My guns are often the root of all shooting evil. A 28 ga. can’t possibly propel enough “golden BBs” downrange for my taste (read: abilities). A 12 ga. is unwieldy, much too heavy for a “snap shot.” And if you’ve seen my dogs work, you know all shots are surprise “snap shots.” The overabundance of pellets in a 12 ga. slows my swing and the spinning of the earth so I’m always behind the bird. Pesky side-by-sides tempt my one good eye with their siren song … which barrel do I look down? The other one.
And while I have no scientific evidence nor has society invented an instrument sensitive enough to prove it, clearly the barrels on my shotguns are parabolas, not straight lines. How else could I always miss to the left (or right, over, under, or behind). I blame the manufacturers (unless they sponsor my TV show, in which case, see additional excuses below and above). And how is it my shotguns accumulate a season’s-worth of crud, mud, and blood while still in their cases, undiscovered until Opening Day?
Mother Nature is the biggest culprit, responsible for most of the empty spaces on my trophy shelf. If it weren’t for her, I’d have a “grand slam” of North American quail, a massive sage grouse, even an albino ringneck gathering dust here in the den. She’s lifted flat ground into precipitous slopes where one foot is in the stratosphere the other in the ionosphere. She’s turned perfectly good soil into gumbo mud just as I pulled the trigger. She’s robbed the very air around me of oxygen as I approached a quivering dog pointing a chukar … so gun mount, trigger pull and flinch are affected by huffing puffing and panting.
On a flushing covey, boulders mysteriously erupt up in my shooting lane, their little brothers sneak under my foot as I approach a pointing dog, while their vile offspring roll into my boots somewhere around mile three on an all-day hunt. Evil tree branches absorb the killing pellets in my cartridge … entire trees grow right into my gun swing.
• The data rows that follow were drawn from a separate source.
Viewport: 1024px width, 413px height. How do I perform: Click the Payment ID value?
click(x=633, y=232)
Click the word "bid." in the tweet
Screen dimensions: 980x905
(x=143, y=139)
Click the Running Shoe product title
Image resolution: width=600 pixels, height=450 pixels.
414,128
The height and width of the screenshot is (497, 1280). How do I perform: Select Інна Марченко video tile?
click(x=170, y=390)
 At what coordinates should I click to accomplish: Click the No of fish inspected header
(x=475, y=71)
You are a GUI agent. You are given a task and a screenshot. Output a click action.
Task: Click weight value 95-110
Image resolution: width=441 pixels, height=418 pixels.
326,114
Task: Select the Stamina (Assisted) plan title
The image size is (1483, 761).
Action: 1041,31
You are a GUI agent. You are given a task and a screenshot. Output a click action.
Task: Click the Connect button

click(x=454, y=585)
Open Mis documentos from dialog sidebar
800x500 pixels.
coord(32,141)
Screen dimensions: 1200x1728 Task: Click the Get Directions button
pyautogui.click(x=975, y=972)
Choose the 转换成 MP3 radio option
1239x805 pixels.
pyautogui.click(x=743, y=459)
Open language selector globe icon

Her cruel machinations are not limited to the earthly realm. Ma Nature has helped sharptails fly behind the sun as I took a bead on them. Why none of my quail-hunting companions have had the moon get in their eyes, is their problem. On the off chance my dog points one, ruffed grouse fly out of their scent cone as I pull the trigger.
The natural world can be cruel to shooters, whether you blame an omnipotent angry female or not. My dogs have held staunchly for minutes at a time while I limped their way, only to find a trophy pheasant had turned into a skunk. My flushers have gone into a thicket for a ruffie and come out with quills in their muzzle; a find on a ringneck in cattails was a raccoon fight by the time I hobbled over.
Some gamebirds such as sage grouse are just too big to fit in my vest, so I warn them off with a shot to the left as to avoid inconvenience from them. My dog saves me the burden of carrying quail, doves, and Hungarian partridge by swallowing them whole. Even pheasants “covey up” when I’m hunting, so every shot becomes a flock shot that for ethical reasons I won’t take. Don’t judge my high moral standards, you Philistine.
Oh, the shooting challenges the afore-mentioned canine set presents to a skilled trainer and shooter like me. Young ones run too fast for an Olympic sprinter to follow on the prairie. Old ones work too close for a sportsman like me who prefers long shots (why I pass on the “gimme” shots I let others make). Bearded “versatile” breeds are ugly enough to distract someone with sophisticated aesthetic tastes. Pointer tails are a risk on low flushes, cocker tails remind me of the risk, me being an animal lover and all. Setters are cocklebur magnets, reminding one of the hours wasted grooming prior to Happy Hour. Flushing breeds are so impolite as to ignore my “whoa” commands and simply put birds in the air whenever they find them. And Labradors? The mere fact that they were developed from fish-retrieving Canadian stock is enough to put an upland hunter off his shooting.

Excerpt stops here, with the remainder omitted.